4 The I'm-useless-like-Congress joke is cliché. The crowd is fine with it. This is the softball they expect. It hits quick, the pacing is deceptive.
5 The Roy Moore joke is harder, but a natural follow: we almost elected a pedophile. This is the 2nd joke in which Wolf positions herself as a sexual target (2). What starts as a story about her age becomes apparently a character shot at Roy Moore.
Again, the crowd is fine with that. Character stories—especially ones where the bad actor didn't come to DC—are fine. Wolf emphasizes her real point: he almost got elected. It was an accident that things didn't turn out even worse.
That's going to be her overarching point: if there is anything funny still that is only an accident. The contempt isn't swallowed, but ironized in normal voice, easy syntax: "It was fun. It was fun." It wasn't.
6 Another self-directed softball about her own abrasive? nasal? voice. But while the joke highlights her performer's voice, it steps back into a different version of the swallowed, normal voice, in this case the patronizing voice of the aptitude test itself.

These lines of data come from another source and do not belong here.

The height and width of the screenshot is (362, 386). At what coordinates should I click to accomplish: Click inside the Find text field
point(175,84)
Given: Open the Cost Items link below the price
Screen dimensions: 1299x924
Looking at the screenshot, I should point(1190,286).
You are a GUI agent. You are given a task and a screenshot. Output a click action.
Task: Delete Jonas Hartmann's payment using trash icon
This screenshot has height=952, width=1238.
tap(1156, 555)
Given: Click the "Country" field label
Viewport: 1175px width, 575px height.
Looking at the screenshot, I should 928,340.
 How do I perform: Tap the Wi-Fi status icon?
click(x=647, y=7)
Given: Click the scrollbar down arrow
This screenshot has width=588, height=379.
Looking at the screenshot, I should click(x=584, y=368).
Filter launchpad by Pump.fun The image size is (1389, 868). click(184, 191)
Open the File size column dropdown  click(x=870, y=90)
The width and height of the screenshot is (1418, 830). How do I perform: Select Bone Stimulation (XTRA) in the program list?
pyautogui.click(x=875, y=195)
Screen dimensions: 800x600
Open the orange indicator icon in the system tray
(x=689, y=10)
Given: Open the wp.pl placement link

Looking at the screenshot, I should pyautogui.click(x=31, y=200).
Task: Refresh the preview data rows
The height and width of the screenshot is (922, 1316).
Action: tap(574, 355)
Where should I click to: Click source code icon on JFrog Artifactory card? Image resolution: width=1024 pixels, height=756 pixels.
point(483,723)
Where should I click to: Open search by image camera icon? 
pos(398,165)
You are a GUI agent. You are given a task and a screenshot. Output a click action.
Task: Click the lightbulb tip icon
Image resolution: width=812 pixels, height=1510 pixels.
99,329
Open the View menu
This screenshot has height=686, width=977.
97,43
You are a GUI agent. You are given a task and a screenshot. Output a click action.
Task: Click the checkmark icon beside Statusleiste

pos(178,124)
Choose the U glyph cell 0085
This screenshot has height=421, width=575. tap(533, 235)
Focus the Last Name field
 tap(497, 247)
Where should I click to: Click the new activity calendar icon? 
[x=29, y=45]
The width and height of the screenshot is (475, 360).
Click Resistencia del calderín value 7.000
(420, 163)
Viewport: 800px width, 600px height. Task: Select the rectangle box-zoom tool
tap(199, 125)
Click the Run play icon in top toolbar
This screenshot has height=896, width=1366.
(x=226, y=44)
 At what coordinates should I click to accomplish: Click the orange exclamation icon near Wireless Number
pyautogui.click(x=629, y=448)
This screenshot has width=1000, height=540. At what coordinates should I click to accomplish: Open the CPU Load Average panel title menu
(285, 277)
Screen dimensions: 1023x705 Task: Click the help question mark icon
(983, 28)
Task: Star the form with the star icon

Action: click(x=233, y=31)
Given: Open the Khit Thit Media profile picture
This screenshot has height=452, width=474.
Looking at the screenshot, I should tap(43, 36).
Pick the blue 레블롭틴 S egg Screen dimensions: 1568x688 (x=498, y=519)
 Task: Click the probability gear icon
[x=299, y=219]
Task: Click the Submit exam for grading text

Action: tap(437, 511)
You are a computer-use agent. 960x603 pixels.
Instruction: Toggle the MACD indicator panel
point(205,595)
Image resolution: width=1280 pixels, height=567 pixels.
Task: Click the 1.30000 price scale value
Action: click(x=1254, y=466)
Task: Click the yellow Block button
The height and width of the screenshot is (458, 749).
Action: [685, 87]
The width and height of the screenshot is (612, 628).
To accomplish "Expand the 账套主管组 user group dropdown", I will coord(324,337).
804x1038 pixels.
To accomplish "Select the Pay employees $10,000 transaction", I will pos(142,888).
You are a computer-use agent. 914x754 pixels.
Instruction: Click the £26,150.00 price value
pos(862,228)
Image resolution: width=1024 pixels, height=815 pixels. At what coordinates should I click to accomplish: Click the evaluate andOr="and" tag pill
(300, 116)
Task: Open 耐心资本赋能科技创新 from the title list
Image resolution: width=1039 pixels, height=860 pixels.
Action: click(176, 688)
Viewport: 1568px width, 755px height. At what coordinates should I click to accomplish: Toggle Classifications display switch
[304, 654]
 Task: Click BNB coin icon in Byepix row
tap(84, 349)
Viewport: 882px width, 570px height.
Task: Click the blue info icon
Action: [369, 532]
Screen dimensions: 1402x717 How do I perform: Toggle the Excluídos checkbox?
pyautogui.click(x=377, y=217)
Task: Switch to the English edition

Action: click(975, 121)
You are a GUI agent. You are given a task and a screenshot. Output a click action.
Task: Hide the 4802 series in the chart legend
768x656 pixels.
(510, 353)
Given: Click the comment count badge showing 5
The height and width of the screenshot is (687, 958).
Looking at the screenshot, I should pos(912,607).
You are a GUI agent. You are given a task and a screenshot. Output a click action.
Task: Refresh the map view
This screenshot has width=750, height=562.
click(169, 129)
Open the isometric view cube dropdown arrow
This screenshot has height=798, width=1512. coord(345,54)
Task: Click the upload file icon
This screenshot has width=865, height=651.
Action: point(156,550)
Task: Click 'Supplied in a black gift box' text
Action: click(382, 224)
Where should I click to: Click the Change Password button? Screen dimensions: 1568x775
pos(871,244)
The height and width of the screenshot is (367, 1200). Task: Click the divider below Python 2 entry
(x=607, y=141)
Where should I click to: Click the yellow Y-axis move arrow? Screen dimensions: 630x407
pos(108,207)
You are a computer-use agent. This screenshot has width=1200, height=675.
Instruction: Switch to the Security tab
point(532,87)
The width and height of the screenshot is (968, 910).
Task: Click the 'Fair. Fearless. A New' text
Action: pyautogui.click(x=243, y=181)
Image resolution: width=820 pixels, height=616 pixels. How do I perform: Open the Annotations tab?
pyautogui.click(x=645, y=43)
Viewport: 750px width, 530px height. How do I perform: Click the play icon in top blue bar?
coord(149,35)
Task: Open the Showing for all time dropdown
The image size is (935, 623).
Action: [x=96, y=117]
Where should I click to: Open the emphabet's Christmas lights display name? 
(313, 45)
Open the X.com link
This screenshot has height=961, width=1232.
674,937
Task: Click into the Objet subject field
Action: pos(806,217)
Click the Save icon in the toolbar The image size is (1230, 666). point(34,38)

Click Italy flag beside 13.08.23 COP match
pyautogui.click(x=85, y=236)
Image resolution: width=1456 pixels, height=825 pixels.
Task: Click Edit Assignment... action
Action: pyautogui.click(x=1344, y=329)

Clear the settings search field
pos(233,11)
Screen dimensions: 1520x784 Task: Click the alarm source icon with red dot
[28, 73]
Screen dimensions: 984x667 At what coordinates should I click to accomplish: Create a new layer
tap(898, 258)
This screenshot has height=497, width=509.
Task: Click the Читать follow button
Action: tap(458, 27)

The test is breaking it to her gently. In the vignette, of course, she sees through that "or maybe mime" suggestion that's more insistent than a suggestion while at the same time she shows that the performer's voice is only one of the voices she's got.
The point of the joke isn't to be hard, but to show that her character savvy is matched by her technical facility.
7 This is another contradictions-of-late-feminism joke, and it follows the pattern of 2, but inverted. There, the joke was that porn stars fuck Trumps but don't enjoy it. Now the initial point is that women's voices are powerful, but that point is immediately undercut
Undercut by the sense that even in this climate, money can buy the silence of a sexual partner if that relationship would be publicly unsavory. "Venmo" is a cue to her young age and a contrast to the ludicrous machinations Michael Cohen went through to pay off Stormy Daniels.
And the joke about Reince Priebus combines the cliché that his name sounds like an anatomical term (pubis), with the point that it would be a terrible porn star name, with the broader indictment that people who work for Trumps are all metaphorically paid-off-porn-stars.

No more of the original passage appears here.